[LU-2735] sanity.sh test_151: NOT IN CACHE: before: 337, after: 337 Created: 01/Feb/13  Updated: 21/Jun/13  Resolved: 21/Jun/13

Status: Resolved
Project: Lustre
Component/s: None
Affects Version/s: Lustre 2.4.0
Fix Version/s: Lustre 2.4.0

Type: Bug Priority: Minor
Reporter: Maloo Assignee: Keith Mannthey (Inactive)
Resolution: Fixed Votes: 0
Labels: None

Issue Links:
Related
is related to LU-2848 Failure on test suite sanity test_151... Resolved
is related to LU-2902 sanity test_156: NOT IN CACHE: before... Resolved
Severity: 3
Rank (Obsolete): 6639

 Description   

This issue was created by maloo for Li Wei <liwei@whamcloud.com>

This issue relates to the following test suite run: https://maloo.whamcloud.com/test_sets/b8f32682-6c5f-11e2-91d6-52540035b04c.

The sub-test test_151 failed with the following error:

NOT IN CACHE: before: 337, after: 337

Info required for matching: sanity 151

== sanity test 151: test cache on oss and controls ================================= 21:28:47 (1359696527)
CMD: client-21-ib /usr/sbin/lctl get_param -n obdfilter.lustre-OST*.read_cache_enable 		osd-*.lustre-OST*.read_cache_enable 2>&1
CMD: client-21-ib /usr/sbin/lctl get_param -n obdfilter.lustre-OST*.read_cache_enable 		osd-*.lustre-OST*.read_cache_enable 2>&1
CMD: client-21-ib /usr/sbin/lctl set_param -n obdfilter.lustre-OST*.writethrough_cache_enable=1 		osd-*.lustre-OST*.writethrough_cache_enable=1 2>&1
3+0 records in
3+0 records out
12288 bytes (12 kB) copied, 0.00445821 s, 2.8 MB/s
CMD: client-21-ib /usr/sbin/lctl get_param -n obdfilter.lustre-OST*.stats 		osd-*.lustre-OST*.stats 2>&1
CMD: client-21-ib /usr/sbin/lctl get_param -n obdfilter.lustre-OST*.stats 		osd-*.lustre-OST*.stats 2>&1
 sanity test_151: @@@@@@ FAIL: NOT IN CACHE: before: 337, after: 337 


 Comments   
Comment by Hongchao Zhang [ 18/Feb/13 ]

in the debug logs in OST, the read requests are indeed sent to the OST from client, then the possible reason of this issue could be the pages just dropped
between the write and read operation, will create a debug patch to test it.

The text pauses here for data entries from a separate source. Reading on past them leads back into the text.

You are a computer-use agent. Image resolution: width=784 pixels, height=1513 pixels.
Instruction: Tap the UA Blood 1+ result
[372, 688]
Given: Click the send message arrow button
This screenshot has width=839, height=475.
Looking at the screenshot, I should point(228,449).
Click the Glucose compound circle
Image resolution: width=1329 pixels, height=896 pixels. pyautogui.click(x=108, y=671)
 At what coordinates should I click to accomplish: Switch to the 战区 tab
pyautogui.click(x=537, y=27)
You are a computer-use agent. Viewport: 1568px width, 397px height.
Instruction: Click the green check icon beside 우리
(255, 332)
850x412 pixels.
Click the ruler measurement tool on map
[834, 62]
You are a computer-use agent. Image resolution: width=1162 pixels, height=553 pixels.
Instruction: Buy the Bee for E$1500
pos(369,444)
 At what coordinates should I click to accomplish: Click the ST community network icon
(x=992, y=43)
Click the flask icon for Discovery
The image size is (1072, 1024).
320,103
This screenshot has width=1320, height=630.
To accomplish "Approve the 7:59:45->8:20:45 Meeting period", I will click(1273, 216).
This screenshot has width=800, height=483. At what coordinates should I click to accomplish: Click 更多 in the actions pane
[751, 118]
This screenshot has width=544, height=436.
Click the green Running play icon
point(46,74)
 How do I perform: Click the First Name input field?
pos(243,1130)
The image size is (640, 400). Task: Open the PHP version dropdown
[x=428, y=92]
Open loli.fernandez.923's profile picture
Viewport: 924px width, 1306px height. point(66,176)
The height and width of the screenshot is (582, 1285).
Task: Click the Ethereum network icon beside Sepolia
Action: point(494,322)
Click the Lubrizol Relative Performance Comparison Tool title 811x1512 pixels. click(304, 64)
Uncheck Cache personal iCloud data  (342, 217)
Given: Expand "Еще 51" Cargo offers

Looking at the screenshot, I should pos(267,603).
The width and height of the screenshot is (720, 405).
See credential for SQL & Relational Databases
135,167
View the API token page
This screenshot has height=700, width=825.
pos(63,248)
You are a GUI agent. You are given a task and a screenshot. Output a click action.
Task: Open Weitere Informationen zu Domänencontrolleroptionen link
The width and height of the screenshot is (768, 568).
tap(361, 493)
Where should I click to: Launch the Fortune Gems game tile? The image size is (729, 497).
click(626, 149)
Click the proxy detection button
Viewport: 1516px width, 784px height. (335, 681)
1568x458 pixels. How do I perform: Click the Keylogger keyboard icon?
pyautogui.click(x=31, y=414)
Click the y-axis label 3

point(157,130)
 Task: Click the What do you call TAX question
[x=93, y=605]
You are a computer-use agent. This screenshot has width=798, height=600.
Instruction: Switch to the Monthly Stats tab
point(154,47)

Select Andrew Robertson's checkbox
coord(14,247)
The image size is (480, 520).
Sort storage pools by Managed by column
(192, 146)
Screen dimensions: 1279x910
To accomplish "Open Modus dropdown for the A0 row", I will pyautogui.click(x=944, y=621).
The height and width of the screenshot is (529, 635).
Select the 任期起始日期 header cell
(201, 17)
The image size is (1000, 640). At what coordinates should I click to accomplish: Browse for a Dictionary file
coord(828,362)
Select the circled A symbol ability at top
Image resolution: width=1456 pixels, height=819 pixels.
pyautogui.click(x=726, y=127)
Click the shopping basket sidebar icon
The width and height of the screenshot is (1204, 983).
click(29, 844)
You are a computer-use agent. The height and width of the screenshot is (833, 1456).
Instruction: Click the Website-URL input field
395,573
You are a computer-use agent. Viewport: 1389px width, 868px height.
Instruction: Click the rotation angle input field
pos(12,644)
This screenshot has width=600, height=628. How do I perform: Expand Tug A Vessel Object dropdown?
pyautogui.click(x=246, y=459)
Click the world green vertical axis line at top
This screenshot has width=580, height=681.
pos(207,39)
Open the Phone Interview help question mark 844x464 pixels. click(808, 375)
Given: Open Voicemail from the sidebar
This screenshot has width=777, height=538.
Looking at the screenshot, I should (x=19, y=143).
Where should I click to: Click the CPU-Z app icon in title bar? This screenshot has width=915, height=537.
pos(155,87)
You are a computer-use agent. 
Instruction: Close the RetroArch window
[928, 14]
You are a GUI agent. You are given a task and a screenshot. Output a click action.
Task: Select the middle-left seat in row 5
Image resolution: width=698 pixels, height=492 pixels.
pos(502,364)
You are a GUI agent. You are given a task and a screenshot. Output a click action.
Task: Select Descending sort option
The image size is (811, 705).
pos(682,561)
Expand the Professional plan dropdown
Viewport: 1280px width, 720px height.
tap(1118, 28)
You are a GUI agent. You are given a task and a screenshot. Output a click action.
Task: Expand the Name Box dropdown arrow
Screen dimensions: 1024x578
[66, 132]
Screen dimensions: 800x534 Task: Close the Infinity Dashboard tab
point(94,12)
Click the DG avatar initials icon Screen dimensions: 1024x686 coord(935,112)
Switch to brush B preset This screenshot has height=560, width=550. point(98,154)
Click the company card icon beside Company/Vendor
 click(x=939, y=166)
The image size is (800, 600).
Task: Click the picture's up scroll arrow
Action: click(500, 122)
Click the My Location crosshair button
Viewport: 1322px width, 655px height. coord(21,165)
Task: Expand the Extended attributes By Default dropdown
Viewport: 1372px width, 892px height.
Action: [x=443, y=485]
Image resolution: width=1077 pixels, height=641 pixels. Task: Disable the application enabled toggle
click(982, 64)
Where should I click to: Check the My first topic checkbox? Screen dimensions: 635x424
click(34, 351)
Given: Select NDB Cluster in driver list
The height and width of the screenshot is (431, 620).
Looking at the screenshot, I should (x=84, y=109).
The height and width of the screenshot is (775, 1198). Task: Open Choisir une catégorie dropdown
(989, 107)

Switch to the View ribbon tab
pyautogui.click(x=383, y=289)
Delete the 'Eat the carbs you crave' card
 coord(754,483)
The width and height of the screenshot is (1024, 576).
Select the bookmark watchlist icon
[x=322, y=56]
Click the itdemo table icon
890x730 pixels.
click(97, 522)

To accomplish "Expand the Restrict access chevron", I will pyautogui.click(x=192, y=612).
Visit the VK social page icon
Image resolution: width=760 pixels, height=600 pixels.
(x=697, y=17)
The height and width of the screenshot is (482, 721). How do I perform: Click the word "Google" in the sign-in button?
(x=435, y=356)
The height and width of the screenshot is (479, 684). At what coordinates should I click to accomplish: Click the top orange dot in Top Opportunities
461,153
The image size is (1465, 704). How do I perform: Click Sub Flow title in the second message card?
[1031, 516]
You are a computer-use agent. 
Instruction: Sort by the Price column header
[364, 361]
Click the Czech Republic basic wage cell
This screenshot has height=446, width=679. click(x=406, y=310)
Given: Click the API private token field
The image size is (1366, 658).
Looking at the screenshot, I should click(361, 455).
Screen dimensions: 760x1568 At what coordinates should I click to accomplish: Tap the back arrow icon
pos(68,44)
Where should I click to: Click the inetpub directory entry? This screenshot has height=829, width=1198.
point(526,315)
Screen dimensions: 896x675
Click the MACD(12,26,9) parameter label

Comment by Hongchao Zhang [ 20/Feb/13 ]

the patch is tracked at http://review.whamcloud.com/#change,5475

Comment by nasf (Inactive) [ 20/Feb/13 ]

Another failure instance:

https://maloo.whamcloud.com/test_sets/91aa7cb6-7ad7-11e2-b916-52540035b04c

Comment by Keith Mannthey (Inactive) [ 06/Mar/13 ]

Another instance: It reported 5 out of the last 100 had failed.

https://maloo.whamcloud.com/test_sets/1a87288c-85f4-11e2-9f8d-52540035b04c

Comment by Jian Yu [ 09/Mar/13 ]

Another one: https://maloo.whamcloud.com/test_sets/ec2cde8e-8885-11e2-b643-52540035b04c

Comment by Jodi Levi (Inactive) [ 14/Mar/13 ]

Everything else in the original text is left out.